> [Records from a dataset]:
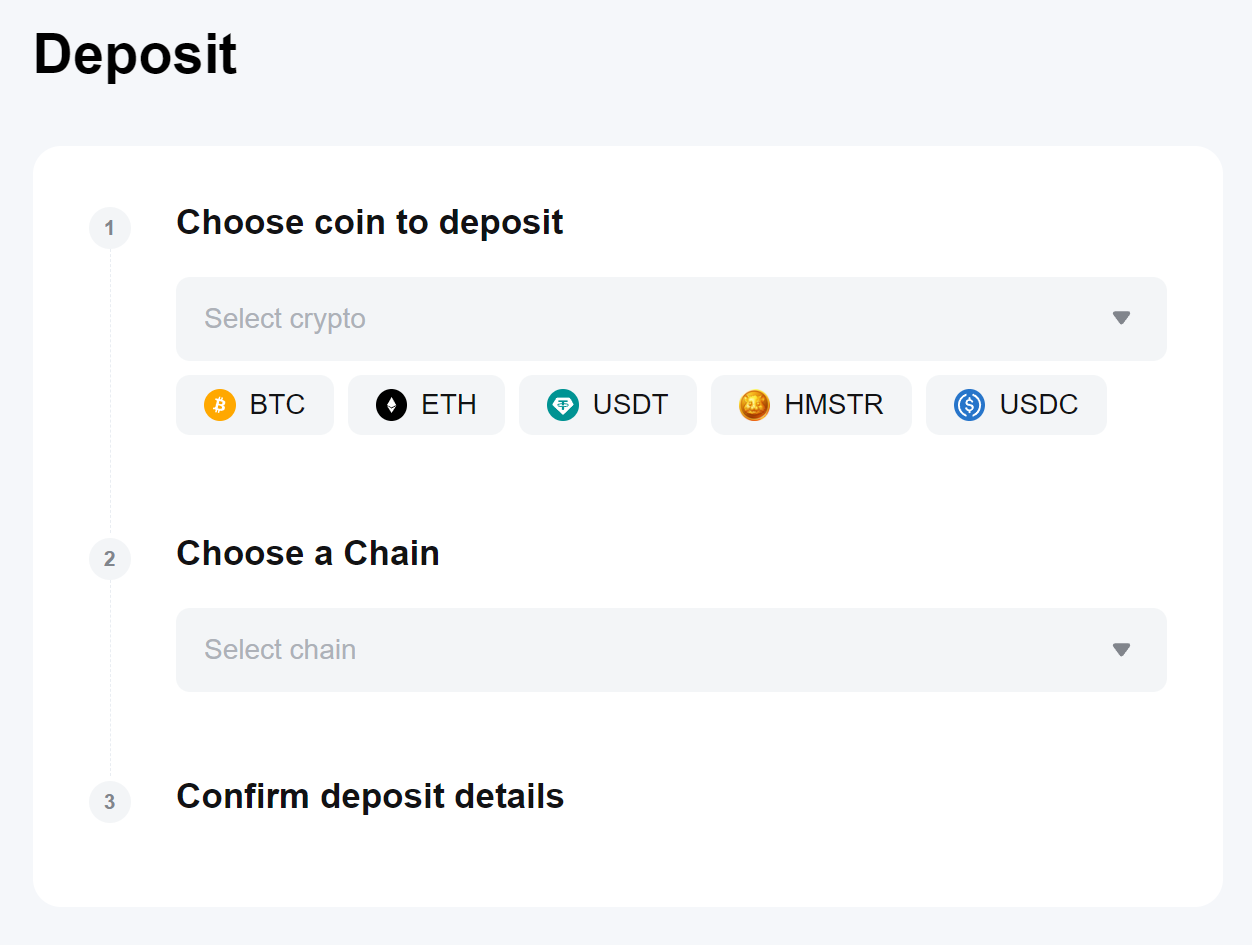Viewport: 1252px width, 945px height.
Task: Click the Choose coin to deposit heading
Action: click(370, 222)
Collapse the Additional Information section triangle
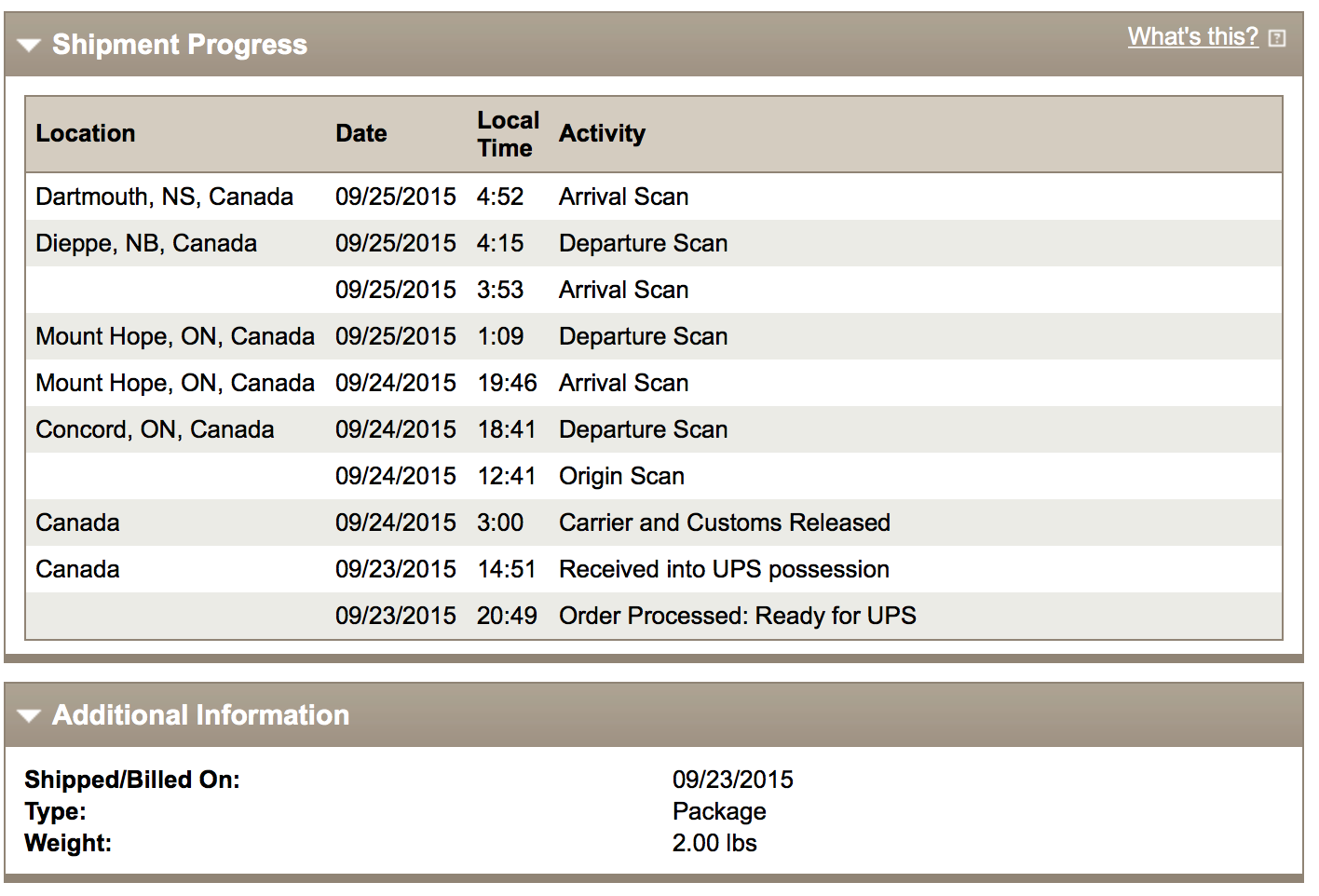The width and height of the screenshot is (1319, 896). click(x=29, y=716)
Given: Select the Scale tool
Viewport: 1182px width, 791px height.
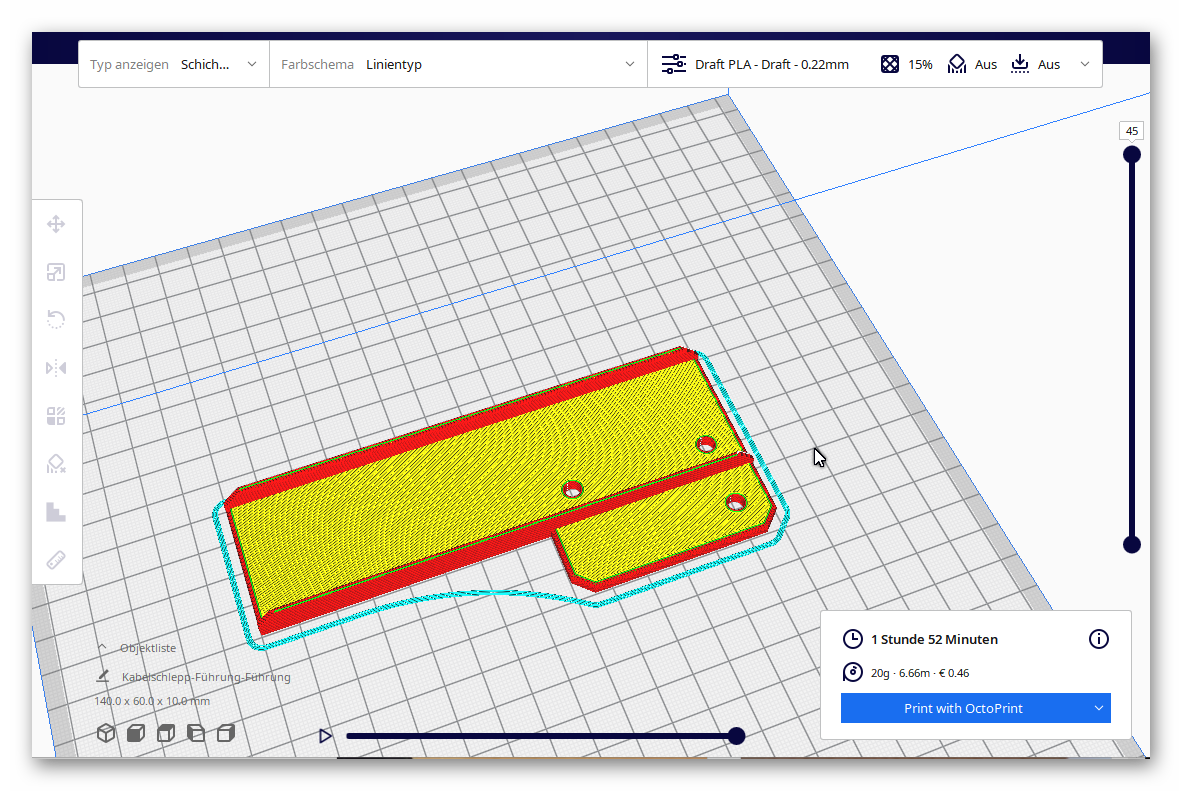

> [Exercise brief]: Word for word, retype the lines from the one that contains "Collapse the Additional" through the final line of the data, both ends included, excluding pictures.

> [The completed task]:
Collapse the Additional Information section triangle
The width and height of the screenshot is (1319, 896). click(x=29, y=716)
Given: Select the Scale tool
Viewport: 1182px width, 791px height.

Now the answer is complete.